Вернувшись из Куксхафена, Густав и Андре Омнопон открутили с казу Андре мембрану и пробку и заменили станиолью — проделали в ней дырки и теперь курят из казу гашиш, пальцем вместо клапана выстукивая по узкому концу па-па-пах, чтоб карбюрировать дым, — выясняется, что лукавый Зойре приспособил бывших инженеров из Пенемюнде, группу силовой установки, к долгосрочному исследованию оптимальной конструкции гашишной трубки, и угадайте, что вышло? — с точки зрения скорости потока, теплообмена, контроля соотношения воздуха-к-дыму, идеальная форма — у классического казу!

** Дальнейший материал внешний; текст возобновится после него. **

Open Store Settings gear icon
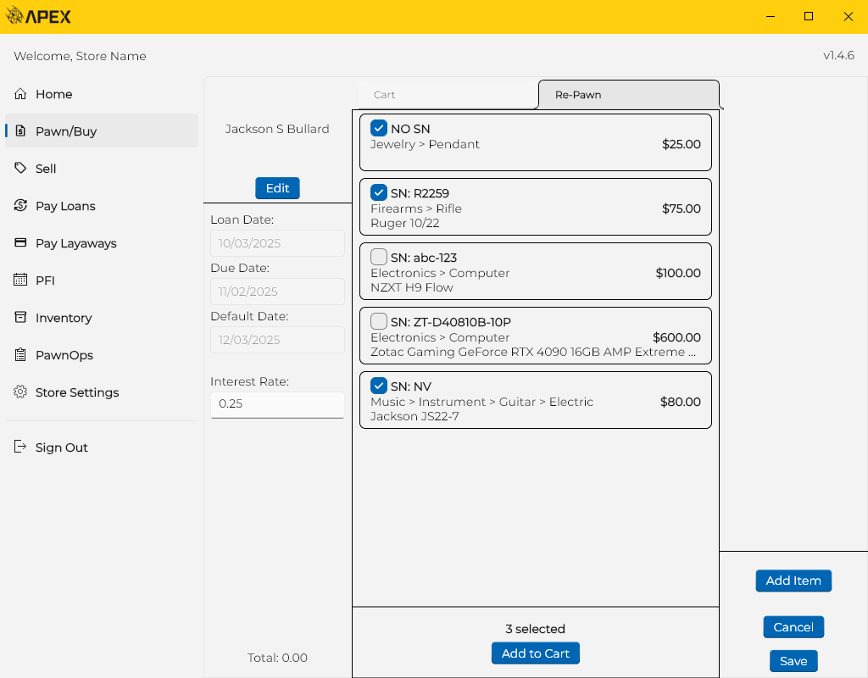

Да-с, и вот еще что странно: круговая резьба над мембраной казу в точности повторяет резьбу в патроне электролампочки. Густав, славный старина Капитан Жуть, нацепивший слямзенные очень желтые английские очки для стрельбы («С ними, пожалуй, вену искать полегче»), неизменно провозглашает это обстоятельство ясной печатью «Феба».
— Дураки, вы думаете, казу — подрывной инструмент? Вот… — в ежедневные свои поездки он всегда прихватывает лампочку, не прощелкивать же лишний шанс вогнать в уныние случайного торчка… ловко прикручивает электролампочку к мембране до упора, затыкая казу рот. — Видали? «Феб» маячит даже за казу.Ха! ха! ха! — И Schadenfreudeпропитывает комнату хуже длительного лукового пердежа.